RFC - New Software Project: Infosqueezer

Posted by Lothar Scholz
Sep 11, 2019 at 09:12 PM

> Sounds interesting. And you have a track record of creating and
>maintaining a stable app :-)

No. I do not. But i think we all learned to buy software never on promised features and timelines but always on what is available right now.
Products come and go, single developer or big corporation. This is not a kickstarter project.
I don’t ask for your money in advance, i ask for your thoughts.

I’m an experienced programmer and do it since i’m 14 years old and now have hit my 50ths birthday a few months ago.
So i think i’m at least more qualified then the guy from Polywick Storyserver.

Oh yeah, my german computer science master thesis was writing a search engine for usenet news. It was used by the once popular german search
engine called “Fireball” in the early days of the internet in 1998. And my interest for information processing never stopped afterwards.
>First question(s): You talk about a database. Will the data be stored in
>a proprietary file format? What about the PDF files and HTML data that
>can be added? Where will they be stored? And what about images, audio,
>video, equations…?

There is no “database”. I like the NoSQL “movement” because they have shown the world that SQL and relational databases are not the only way to do things.

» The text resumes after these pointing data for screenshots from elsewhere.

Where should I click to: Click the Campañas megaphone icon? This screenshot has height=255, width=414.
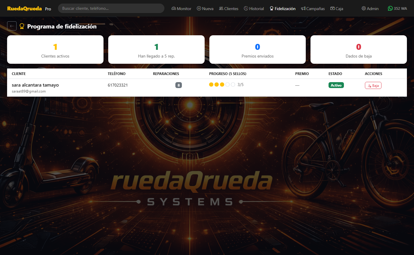pos(303,9)
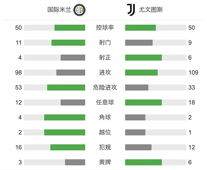Click the 任意球 stat label

105,102
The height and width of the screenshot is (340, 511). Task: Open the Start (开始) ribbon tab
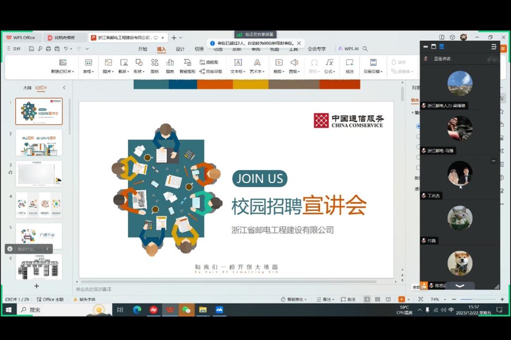143,49
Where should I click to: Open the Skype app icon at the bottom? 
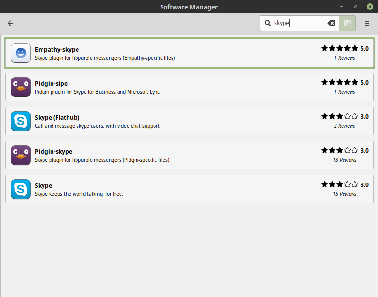click(x=20, y=189)
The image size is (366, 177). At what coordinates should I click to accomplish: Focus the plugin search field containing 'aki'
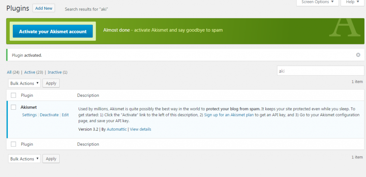coord(320,71)
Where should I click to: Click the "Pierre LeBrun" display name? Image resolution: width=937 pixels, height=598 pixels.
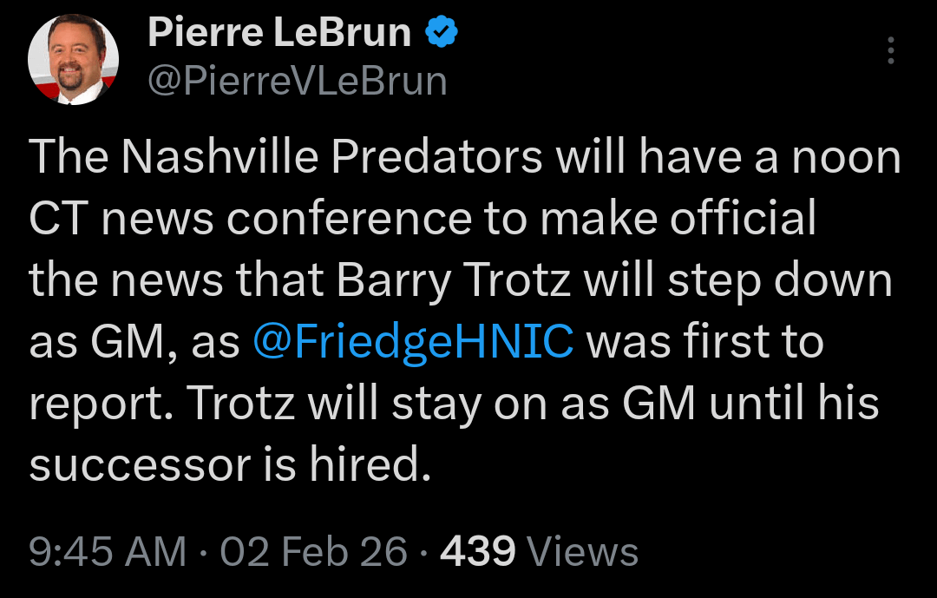pos(279,34)
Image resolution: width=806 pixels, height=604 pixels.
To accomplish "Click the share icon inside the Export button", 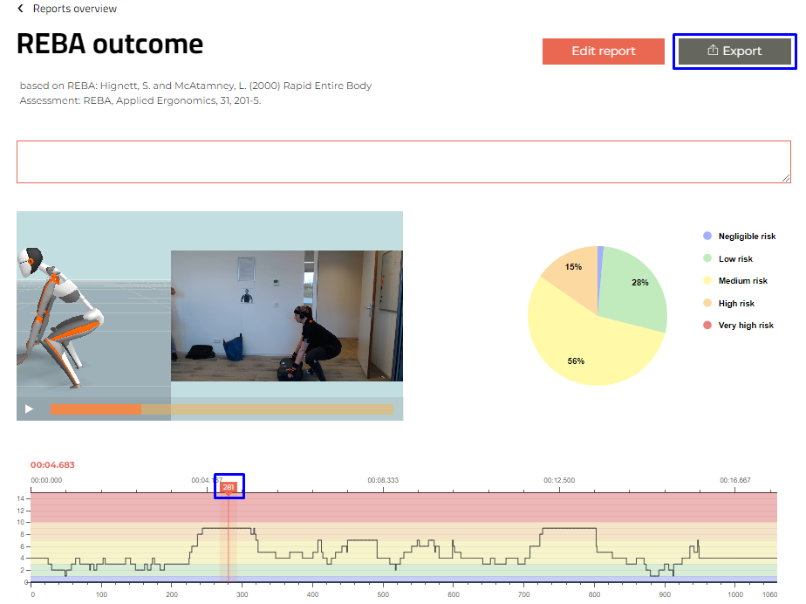I will tap(713, 51).
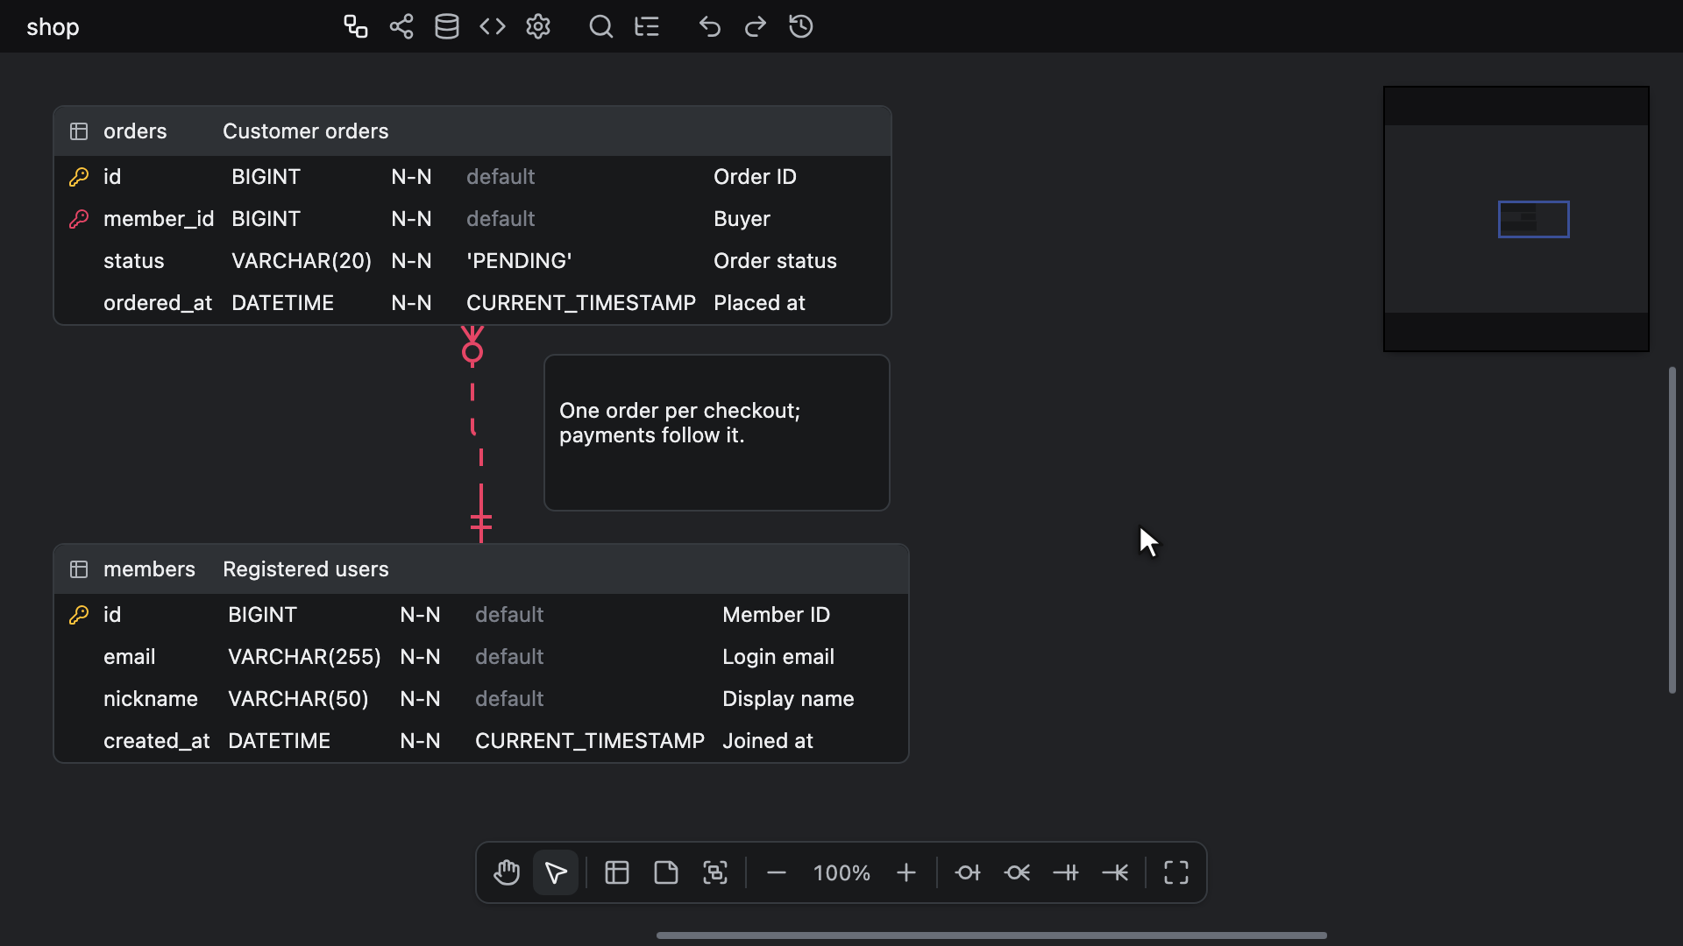
Task: Add a new table from toolbar
Action: (x=617, y=872)
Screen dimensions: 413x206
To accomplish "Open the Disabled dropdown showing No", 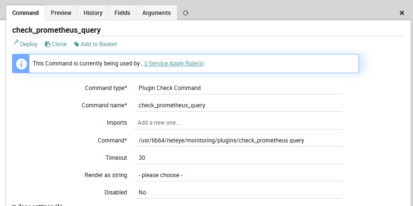I will click(x=239, y=193).
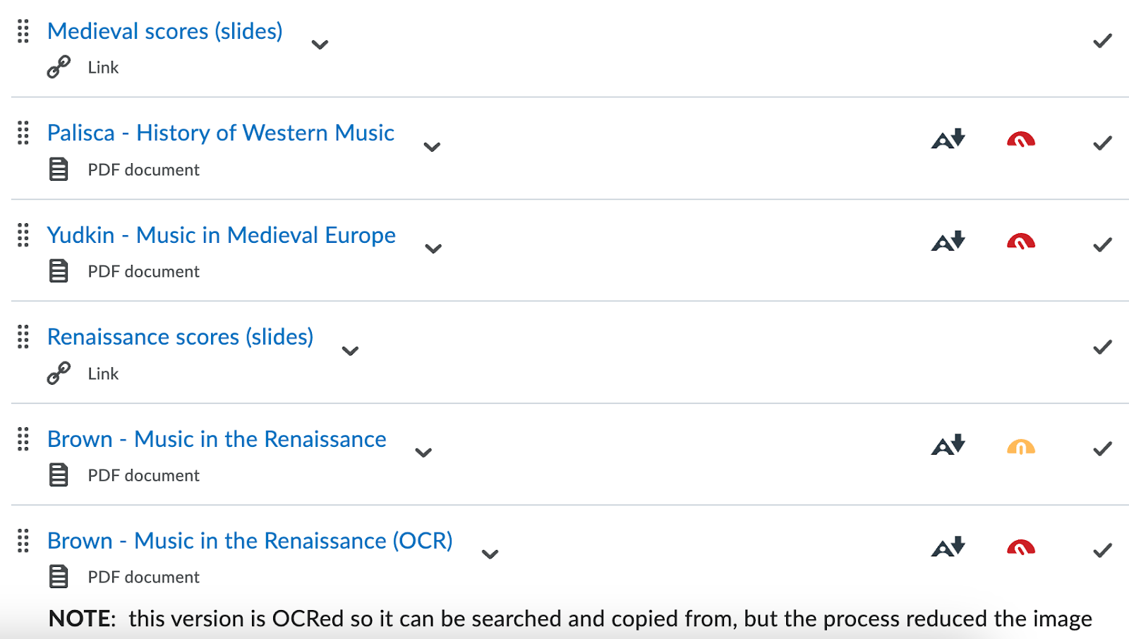Viewport: 1129px width, 639px height.
Task: Open orange accessibility gauge for Brown PDF
Action: point(1021,446)
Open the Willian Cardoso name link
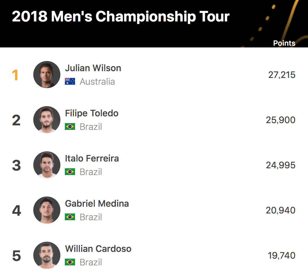This screenshot has height=275, width=308. coord(98,249)
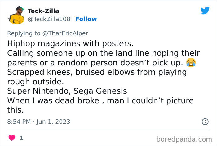Image resolution: width=217 pixels, height=146 pixels.
Task: Open Teck-Zilla's profile avatar
Action: click(x=16, y=15)
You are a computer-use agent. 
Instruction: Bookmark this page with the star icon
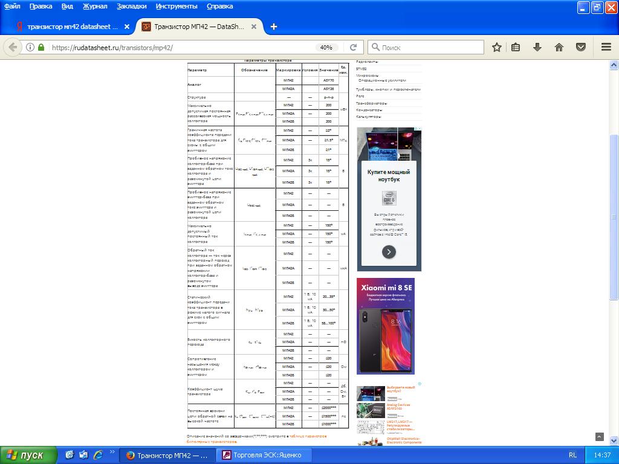(x=496, y=47)
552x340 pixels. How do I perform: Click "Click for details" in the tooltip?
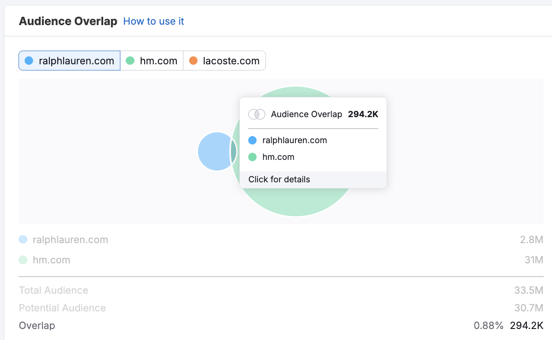point(279,179)
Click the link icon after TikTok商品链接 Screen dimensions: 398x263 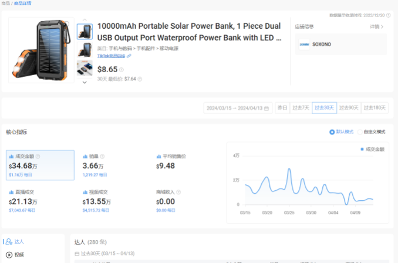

I have developed a preprocessed format to store the markup text and index the data field / hashtag parts. This is good enough. The markdown of cards and outlines will be keept completely in memory (mmapped so it can be swapped out by the system on memory pressure) without special indexes. The data size is hardly a problem. Let this be a few hundert megabytes but even a few gigabytes will be ok. Just remember all threads and messages in this board have less then 20 MB in size. So people often overestimate this a lot.

By the way exactly this question was why in feb this year i asked here: https://www.outlinersoftware.com/topics/viewt/8580

The data itself is written generational, so only the modified delta is stored to reduce write operations on SSD.

Because the program will run purely in single user mode on your own local database on your SSD there is no need for database optimizations. We have disks with transfer rates of 3GB/sec now and CPUs with a 40GB memory throughput with 8 and more cores in mainstream desktops and even phones. It’s time to use them.
The program will not be cloud based but i want implement a Peer2Peer synchronization feature or an on premise synchronisation server.

PDF and HTML will be stored externally and so will any full text index. HTML snapshots are stored in a proprietary format to eliminate duplicate items.

I know very well that some people here love to have their data in the file system as normal markdown so that it can be accessed via Spotlight etc. Therefore i thought about storing a duplicate of the data in the filesystem or the very overengineered but fun idea to implement a custom user file system that gets mounted via FUSE and could provide very interesting access pattern to the stored data. Just for the case anyone want to run a script on them or import them elsewhere. Anyone old enough to remember the MH mail client? That was nerd fun. But there is no FUSE on windows so i doubt it will happen.

Video and audio ... they will be implemented as simple file links, nothing else on the agenda at the moment.

For equations, i looked at the way how ConnectedText handles Latex. It is opensource and i think i could integrate that. But it’s not on my agenda at the moment either, but i say it has a much higher probability to get on my agenda then many other features. In the second round of the markdown editor tables and equations will be added. But this is 2+ years in the future.